Le printemps n'est pas là. Le mois de mars est particulièrement glacé - il n'a pas fait aussi froid en mars depuis 1987, dans le nord de la France. Il fait gris, encore et toujours. Les gens sont tristes. Les visages sont fermés.

Les arbres hésitent à habiller leurs branches de feuilles. Les bourgeons sont repliés sur eux-mêmes. 
On annonce de la pluie pour le week-end de Pâques. Un long week-end de pluie, de bourrasques et d'hiver. C'est l'hiver indien, en quelque sorte.

Marine Le Pen était l'invitée de France Inter ce matin. Le genre d'interview qui ne met pas franchement la pêche. La classe politique s'invective. Le Parisien titre aujourd'hui : “Pierre Moscovici : "non, je ne suis pas un salopard !"”. 
Hors contexte, c'est assez sidérant. Mais ça en dit long.

Me voilà, dépression

L'équipe de France de football a perdu face à l'Espagne malgré un arbitre vendu qui nous a épargné par deux fois un pénalty fatal. Un match frustrant, agaçant, usant. (mais qu'est-ce qui m'arrive, moi, voilà que je parle de foot ?).

Le chômage n'en finit pas de monter, malgré les efforts qui sont faits. La croissance est en berne. La plupart des chiffres donnent le vertige. C'est un temps béni pour tous les déclinistes, qui peuvent se relayer pour annoncer le pire. 



Cela dit, on ne les entend pas plus que ça. Ce n'est pas nécessaire, sans doute : quand tout est morose, les oiseaux de mauvais augure ne sont pas les bienvenus.

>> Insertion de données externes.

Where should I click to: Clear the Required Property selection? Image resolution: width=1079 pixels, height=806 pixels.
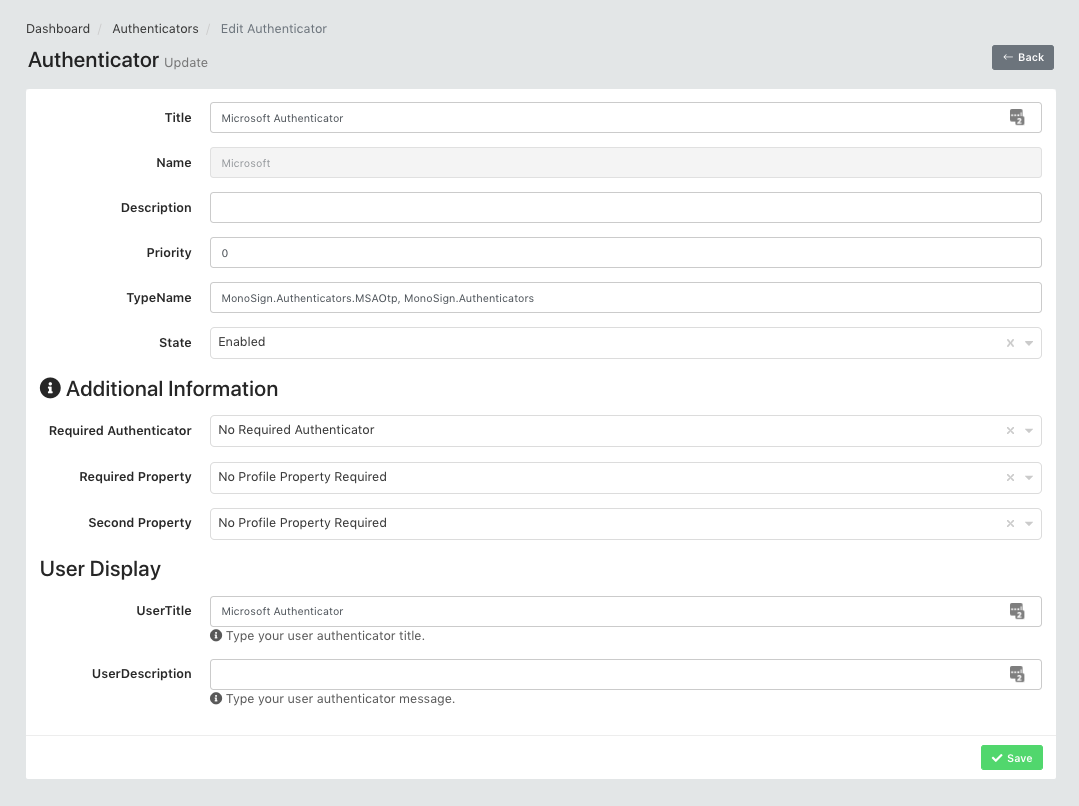(1010, 478)
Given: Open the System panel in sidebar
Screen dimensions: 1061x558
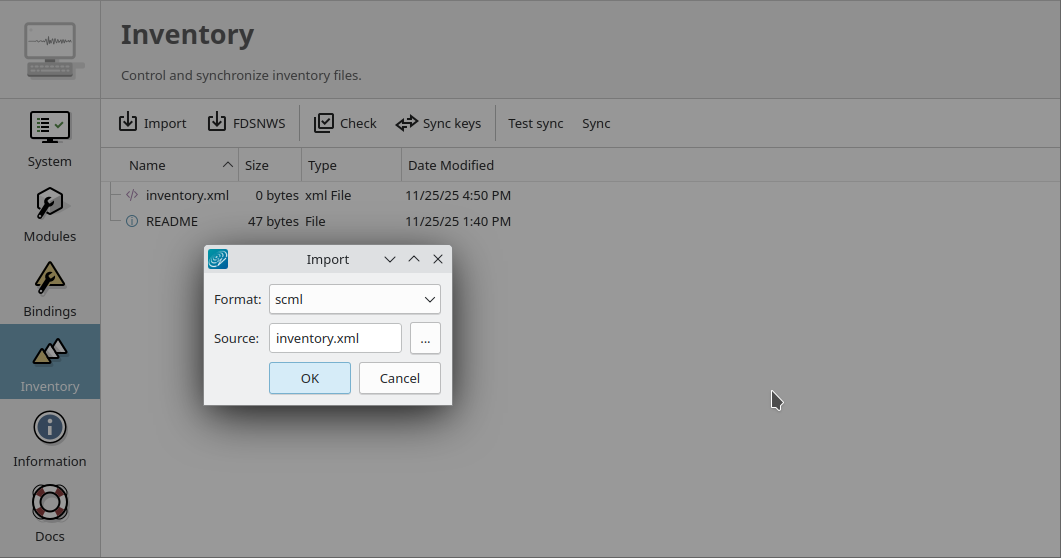Looking at the screenshot, I should click(49, 139).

On n'a plus besoin de personne pour porter malchance.

Bonjour bonjour les hirondelles

L'ambiance, dans les transports en commun, n'est pas particulièrement guillerette.


Voilà. Le décor est planté. On a toutes les raisons d'être fatigué, éreinté, hargneux. Toutes les raisons de rejeter la tête en arrière, de soupirer, de trainer des pieds.

Mais moi, ça va. Je suis plutôt heureux.

À tel point que je commence à me poser des questions.